Chiffre.io anonymous visit counting for clients without JavaScript

Python Pathlib complex glob patterns


TL;DR

import itertools
import pathlib

mypath = pathlib.Path()
patterns = ["*.jpg", "*.png"]

matched = list(
    itertools.chain.from_iterable(
        mypath.glob(pattern) for pattern in patterns
    )
)

Today I learn Python pathlib.Path.glob does not support complex glob patterns such as *.{jpg,png}!

Let's see how it can be done. First try:

import pathlib

mypath = pathlib.Path() / "tests"
matched = list(mypath.glob("*.jpg")) + list(mypath.glob("*.png"))

It does the job but I'm not a big fan of concataining lists as it allocates multiple list objects. pathlib.Path.glob returns a generator which is an iterable. Let's see if itertools can rescue us:

import itertools

matched = list(itertools.chain(mypath.glob("*.jpg"), mypath.glob("*.png")))

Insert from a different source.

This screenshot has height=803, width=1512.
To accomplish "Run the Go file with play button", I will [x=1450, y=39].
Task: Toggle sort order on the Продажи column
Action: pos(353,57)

Not bad! Only a single list object is created out of multiple generators. Can we go further and apply some "DRY" principle?

matched = list(
    itertools.chain.from_iterable(
        mypath.glob(pattern) for pattern in ["*.jpg", "*.png"]
    )
)

I do not think I can do better right now. The expression given as argument to itertools.chain.from_iterable is a generator, itself generating a generator for each pattern using pathlib.Path.glob. I do like these types of constructs in Python as the whole construction chain is lazily evaluated thanks to generators, and the composability aspect to it feels very much like functional programming.